Myra's decline began in the late Roman and early Byzantine periods. The city was gradually abandoned, and its ruins were hidden over time. Myra's historical importance was rediscovered in the 19th century when archaeologists began to explore. Pilgrims also visit the Church, which contains various relics associated with the saint.
History Overlooking Xanthos Valley: Tlos
Also on the Mediterranean coast, the Tlos Valley Tomb is an ancient Lycian rock tomb within the Tlos archaeological site. This tomb, with distinctive architectural features, sits on a natural rock cliff, with architectural elements such as columns and a triangular pediment.
Like other Lycian rock-cut tombs, the Tlos Xanthos Valley Tomb served as a burial chamber for an individual of high social status or importance in Lycian society. One notable feature is the intricate carvings and inscriptions found on its facade. These carvings include scenes from Lycian mythology, like depictions of gods, goddesses, and heroes. The descriptions feature Lycian language and script.
Efforts have been made to preserve and protect carvings. However, like many ancient rock-cut monuments, it may still be susceptible to natural erosion and weathering over time. Tlos Xanthos Valley Tomb testifies to the craftsmanship of ancient Lycians in carving elaborate rock-cut tombs. It stands as an important historical and archaeological site of Turkey.
Impressive Tombs in Dalyan: Kaunos
The Lycian rock tombs of Dalyan overlook the river of the same name in the Mugla Province of southwestern Turkey. These rock-cut tombs portray historical significance, unique architectural features, and scenic locations. The site offers stunning views of the river, surrounding landscapes, and the nearby ancient city of Kaunos.
They are carved directly into natural rock formations, and each tomb features a façade, columns, doorways, and other architectural elements. The tombs vary in size and complexity and reflect Lycian people's distinctive styles and artistic traditions.
The ancient tombs of Dalyan are easily accessible by boat tours and have become an iconic symbol of Dalyan and the surrounding region. The nearby ancient city of Kaunos complements the experience for visitors interested in exploring more archaeological sites in Turkey after seeing the Amyntas tomb in Fethiye.

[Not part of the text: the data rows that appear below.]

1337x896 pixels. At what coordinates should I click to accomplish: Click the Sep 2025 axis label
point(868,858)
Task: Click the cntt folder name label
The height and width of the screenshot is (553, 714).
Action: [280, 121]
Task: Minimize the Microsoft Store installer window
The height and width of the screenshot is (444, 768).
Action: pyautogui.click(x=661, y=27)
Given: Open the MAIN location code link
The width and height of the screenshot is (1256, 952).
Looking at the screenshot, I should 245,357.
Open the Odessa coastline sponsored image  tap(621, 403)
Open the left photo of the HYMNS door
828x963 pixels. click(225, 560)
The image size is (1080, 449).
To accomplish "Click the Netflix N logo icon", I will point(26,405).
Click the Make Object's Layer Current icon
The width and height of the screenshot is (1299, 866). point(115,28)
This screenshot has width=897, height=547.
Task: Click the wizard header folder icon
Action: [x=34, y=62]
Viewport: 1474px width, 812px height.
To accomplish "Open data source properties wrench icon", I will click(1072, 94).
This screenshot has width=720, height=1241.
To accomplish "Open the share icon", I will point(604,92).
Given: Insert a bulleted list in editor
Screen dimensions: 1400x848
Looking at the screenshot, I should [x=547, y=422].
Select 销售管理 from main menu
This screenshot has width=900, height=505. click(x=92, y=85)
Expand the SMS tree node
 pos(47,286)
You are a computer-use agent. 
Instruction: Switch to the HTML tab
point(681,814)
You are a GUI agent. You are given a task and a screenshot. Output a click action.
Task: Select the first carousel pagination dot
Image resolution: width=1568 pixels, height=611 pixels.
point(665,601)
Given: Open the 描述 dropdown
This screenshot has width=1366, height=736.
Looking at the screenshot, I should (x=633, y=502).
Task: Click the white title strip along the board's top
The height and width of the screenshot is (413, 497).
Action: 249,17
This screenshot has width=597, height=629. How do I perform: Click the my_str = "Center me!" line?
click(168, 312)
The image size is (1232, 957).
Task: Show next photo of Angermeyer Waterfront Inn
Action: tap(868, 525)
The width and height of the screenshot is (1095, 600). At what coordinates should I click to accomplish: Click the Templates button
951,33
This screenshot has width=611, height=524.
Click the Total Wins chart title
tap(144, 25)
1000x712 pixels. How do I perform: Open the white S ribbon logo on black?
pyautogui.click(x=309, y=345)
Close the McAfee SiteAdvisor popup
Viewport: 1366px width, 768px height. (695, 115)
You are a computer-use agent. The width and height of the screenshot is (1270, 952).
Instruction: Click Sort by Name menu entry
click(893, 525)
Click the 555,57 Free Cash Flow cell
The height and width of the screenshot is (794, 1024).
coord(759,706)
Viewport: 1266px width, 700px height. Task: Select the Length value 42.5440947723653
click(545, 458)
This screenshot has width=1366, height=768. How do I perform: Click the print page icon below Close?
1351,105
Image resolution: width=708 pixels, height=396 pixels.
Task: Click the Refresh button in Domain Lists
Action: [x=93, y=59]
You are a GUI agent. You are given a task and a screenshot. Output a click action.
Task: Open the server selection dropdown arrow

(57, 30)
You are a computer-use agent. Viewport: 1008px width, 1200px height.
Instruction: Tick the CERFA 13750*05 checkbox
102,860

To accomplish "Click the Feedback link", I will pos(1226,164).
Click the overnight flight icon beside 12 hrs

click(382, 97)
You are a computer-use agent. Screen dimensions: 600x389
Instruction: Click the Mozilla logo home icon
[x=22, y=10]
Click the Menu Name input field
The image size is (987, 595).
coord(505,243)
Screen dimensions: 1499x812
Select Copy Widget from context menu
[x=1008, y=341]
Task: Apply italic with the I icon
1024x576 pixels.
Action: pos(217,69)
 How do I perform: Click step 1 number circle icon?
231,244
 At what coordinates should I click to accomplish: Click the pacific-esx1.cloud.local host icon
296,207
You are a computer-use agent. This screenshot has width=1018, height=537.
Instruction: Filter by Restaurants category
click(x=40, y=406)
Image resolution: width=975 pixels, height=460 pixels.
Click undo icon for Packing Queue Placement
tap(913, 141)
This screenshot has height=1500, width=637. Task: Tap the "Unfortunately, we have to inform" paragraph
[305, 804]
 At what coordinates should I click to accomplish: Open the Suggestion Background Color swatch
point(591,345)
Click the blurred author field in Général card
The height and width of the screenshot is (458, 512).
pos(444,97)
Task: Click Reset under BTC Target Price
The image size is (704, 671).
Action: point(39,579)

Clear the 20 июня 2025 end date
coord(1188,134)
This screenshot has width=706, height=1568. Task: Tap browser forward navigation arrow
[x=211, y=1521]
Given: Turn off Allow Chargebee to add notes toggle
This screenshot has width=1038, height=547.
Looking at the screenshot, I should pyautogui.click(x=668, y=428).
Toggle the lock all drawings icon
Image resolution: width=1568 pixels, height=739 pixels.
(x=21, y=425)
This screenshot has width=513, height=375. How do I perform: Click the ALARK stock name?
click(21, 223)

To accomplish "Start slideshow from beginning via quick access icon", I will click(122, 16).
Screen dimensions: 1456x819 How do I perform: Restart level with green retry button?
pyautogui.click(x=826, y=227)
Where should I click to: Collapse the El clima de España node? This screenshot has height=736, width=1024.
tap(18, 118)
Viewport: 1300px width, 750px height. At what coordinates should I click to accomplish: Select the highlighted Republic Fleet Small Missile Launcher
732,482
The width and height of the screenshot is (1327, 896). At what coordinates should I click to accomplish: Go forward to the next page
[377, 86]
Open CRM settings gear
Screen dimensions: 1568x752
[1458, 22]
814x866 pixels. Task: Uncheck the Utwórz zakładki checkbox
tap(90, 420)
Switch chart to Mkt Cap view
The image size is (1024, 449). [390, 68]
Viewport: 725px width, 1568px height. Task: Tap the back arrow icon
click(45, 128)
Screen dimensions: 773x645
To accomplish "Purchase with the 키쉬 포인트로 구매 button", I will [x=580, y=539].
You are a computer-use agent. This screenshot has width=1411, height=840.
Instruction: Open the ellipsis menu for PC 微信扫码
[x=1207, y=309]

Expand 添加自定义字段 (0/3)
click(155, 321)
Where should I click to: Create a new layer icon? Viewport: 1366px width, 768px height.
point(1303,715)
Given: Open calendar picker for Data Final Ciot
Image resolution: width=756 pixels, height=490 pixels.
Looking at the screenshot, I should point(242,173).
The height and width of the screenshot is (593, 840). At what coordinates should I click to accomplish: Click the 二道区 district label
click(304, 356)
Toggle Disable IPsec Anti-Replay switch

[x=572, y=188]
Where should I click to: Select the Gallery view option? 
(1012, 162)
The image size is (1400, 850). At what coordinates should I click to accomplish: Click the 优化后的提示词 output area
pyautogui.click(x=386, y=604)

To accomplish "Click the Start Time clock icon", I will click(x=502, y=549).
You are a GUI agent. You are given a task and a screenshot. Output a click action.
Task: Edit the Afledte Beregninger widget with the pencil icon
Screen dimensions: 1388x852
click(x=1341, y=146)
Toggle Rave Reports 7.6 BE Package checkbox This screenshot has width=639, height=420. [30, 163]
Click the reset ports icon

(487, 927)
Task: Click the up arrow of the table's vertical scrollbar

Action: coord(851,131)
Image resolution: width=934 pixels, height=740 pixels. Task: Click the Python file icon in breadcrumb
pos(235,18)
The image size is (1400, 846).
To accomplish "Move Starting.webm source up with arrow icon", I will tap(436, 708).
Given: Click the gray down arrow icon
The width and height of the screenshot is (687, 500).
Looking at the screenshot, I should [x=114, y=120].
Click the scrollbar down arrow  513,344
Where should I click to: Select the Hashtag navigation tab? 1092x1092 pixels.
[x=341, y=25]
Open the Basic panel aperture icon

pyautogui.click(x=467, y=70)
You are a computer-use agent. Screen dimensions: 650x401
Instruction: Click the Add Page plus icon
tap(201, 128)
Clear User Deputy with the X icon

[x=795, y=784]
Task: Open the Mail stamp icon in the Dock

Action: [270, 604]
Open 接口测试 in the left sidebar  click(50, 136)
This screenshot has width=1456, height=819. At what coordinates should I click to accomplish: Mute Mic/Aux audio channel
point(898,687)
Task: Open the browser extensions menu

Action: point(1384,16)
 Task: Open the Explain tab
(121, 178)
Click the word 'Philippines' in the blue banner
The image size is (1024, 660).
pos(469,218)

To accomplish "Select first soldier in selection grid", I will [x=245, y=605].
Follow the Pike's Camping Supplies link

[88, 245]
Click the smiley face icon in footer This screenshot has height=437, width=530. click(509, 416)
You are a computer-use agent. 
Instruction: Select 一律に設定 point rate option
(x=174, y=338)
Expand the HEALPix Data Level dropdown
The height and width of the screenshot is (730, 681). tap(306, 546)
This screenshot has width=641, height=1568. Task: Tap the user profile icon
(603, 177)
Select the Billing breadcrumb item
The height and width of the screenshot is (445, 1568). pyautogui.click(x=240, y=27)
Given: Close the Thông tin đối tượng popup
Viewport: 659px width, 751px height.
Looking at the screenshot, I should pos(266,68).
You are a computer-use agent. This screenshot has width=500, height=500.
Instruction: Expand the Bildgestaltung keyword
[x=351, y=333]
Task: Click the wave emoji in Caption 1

More About Fethiye in Turkey
Fethiye Marina: Fethiye is a sailing hotspot. This is an added bonus for anyone looking at the property. This picturesque harbour town on the magnificent Turkish Riviera boasts azure waters, idyllic beaches, and a rich cultural history. So, the prime position on the southern Mediterranean coast of Turkey, twinned with the perfect weather climate, makes Fethiye one of the world's best sailing destinations.
Fethiye Old Town: An often-overlooked gem within Fethiye is Paspatur, the city's Old Town that only takes a few hours to explore. It is also a great place to shop for souvenirs and grab a bite to eat or refreshments. Alternatively, if you want a day out, town it with a visit to Amyntas in Fethiye.